::: DATASET EXCERPTS :::

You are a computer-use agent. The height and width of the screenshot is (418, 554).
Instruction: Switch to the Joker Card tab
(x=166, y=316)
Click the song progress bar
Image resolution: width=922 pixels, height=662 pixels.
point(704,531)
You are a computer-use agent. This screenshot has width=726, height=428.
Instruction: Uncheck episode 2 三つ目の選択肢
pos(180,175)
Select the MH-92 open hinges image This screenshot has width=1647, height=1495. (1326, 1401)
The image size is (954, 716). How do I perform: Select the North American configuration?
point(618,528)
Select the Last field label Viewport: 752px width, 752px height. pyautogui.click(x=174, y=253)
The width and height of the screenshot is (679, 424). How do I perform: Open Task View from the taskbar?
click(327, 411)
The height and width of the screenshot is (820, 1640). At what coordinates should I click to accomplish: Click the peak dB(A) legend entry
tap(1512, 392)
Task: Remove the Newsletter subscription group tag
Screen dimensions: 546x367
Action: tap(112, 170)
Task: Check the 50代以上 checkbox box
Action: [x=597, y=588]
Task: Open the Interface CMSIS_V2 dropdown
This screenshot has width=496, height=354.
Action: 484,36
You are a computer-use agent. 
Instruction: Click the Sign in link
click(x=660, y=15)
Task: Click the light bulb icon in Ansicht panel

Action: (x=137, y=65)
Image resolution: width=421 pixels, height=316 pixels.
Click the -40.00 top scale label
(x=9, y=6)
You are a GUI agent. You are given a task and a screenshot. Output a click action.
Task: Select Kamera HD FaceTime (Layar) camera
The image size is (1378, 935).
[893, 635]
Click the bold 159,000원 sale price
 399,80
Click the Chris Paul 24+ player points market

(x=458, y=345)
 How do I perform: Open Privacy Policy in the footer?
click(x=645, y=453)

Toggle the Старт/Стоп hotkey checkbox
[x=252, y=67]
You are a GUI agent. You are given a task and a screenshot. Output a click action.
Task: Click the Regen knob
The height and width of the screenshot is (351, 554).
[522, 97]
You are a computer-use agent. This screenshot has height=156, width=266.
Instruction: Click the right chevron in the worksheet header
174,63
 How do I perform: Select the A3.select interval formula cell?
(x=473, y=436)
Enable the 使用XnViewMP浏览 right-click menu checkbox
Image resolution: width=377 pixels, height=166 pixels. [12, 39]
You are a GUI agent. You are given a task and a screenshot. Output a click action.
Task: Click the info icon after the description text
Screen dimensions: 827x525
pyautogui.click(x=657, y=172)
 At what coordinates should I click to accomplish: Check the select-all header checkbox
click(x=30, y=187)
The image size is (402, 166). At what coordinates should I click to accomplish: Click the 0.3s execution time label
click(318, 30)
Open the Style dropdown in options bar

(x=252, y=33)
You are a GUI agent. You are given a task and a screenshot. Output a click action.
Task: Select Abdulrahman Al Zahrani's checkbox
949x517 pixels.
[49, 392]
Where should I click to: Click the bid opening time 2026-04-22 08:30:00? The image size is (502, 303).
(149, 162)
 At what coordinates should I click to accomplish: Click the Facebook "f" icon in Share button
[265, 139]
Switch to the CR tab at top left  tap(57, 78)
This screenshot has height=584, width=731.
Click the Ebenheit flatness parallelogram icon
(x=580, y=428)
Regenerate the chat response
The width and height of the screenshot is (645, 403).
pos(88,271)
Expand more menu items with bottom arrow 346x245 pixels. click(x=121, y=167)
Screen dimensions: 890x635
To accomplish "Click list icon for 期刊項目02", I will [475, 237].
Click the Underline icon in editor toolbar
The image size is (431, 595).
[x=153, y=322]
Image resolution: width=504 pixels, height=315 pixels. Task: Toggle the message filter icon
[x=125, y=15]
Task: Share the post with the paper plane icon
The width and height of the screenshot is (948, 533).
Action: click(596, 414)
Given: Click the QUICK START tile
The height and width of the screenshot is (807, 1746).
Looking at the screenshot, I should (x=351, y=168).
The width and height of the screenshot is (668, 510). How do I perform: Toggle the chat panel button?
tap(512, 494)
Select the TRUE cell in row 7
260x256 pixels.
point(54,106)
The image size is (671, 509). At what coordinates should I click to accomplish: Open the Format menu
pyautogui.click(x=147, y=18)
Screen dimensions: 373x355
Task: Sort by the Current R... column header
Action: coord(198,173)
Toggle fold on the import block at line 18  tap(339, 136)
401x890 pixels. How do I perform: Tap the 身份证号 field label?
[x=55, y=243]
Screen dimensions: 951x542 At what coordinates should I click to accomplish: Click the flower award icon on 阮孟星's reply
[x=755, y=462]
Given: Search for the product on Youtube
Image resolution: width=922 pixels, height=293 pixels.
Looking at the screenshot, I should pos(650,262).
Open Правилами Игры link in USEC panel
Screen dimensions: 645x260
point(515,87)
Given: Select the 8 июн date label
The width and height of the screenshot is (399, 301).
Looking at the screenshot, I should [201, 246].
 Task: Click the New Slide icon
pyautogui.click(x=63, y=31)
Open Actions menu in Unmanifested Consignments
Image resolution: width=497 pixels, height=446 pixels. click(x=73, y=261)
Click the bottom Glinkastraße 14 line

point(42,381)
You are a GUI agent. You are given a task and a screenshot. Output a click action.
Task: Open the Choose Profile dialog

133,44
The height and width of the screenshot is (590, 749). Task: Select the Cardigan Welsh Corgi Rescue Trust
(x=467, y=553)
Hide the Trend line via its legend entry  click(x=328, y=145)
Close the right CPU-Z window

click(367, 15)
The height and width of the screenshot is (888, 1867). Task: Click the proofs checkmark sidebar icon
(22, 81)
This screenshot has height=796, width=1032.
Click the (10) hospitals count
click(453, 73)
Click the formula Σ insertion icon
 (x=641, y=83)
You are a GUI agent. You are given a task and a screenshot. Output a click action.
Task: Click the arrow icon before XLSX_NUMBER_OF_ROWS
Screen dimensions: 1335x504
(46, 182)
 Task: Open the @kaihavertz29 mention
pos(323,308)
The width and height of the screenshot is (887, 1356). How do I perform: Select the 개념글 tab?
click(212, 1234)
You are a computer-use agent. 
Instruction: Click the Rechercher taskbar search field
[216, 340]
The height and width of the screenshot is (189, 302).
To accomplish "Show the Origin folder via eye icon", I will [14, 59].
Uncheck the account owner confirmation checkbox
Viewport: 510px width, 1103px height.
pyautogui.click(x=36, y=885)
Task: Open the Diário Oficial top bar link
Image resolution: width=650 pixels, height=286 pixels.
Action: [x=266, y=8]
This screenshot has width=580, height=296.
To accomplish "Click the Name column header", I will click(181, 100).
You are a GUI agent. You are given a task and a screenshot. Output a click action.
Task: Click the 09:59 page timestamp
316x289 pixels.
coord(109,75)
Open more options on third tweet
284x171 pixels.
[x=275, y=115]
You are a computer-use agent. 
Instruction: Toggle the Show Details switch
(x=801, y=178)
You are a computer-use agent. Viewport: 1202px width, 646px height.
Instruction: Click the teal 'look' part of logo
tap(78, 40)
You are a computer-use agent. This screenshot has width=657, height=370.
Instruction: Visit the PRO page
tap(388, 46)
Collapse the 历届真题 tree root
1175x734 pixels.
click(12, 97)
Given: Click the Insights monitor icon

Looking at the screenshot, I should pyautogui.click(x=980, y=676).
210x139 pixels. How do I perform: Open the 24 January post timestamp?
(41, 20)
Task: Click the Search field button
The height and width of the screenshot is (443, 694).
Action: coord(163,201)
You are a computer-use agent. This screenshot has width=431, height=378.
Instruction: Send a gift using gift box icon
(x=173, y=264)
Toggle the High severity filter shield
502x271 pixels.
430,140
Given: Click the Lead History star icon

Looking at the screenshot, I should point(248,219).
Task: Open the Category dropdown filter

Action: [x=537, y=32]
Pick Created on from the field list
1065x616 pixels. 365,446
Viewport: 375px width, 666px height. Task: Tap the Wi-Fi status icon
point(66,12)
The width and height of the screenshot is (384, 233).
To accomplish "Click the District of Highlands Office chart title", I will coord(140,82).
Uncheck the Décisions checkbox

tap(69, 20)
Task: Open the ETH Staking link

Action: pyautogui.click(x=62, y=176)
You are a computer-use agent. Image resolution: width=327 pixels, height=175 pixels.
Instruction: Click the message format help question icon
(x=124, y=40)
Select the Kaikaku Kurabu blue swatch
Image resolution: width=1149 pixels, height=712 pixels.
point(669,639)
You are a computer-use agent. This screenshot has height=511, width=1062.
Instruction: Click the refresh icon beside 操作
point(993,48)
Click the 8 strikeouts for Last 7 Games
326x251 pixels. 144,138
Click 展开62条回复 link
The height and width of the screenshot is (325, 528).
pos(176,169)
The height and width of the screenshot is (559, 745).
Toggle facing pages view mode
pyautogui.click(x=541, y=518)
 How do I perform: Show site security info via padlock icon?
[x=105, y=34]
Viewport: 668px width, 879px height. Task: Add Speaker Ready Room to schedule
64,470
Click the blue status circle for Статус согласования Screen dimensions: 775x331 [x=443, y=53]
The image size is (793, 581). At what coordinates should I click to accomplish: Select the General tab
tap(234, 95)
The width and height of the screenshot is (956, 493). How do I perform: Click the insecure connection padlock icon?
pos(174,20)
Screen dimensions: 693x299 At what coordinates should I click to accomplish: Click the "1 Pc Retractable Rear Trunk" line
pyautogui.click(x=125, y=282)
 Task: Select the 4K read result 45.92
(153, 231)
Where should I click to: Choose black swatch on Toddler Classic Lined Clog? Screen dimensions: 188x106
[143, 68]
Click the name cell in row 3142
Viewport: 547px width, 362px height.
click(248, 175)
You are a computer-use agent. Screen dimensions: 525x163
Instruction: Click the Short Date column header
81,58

:::

> _ASSIGNED TASK_: Every line that holds the word "arrow" should be copied from the listing.

> _RESPONSE TO THE TASK_:
Expand more menu items with bottom arrow 346x245 pixels. click(x=121, y=167)
Task: Click the arrow icon before XLSX_NUMBER_OF_ROWS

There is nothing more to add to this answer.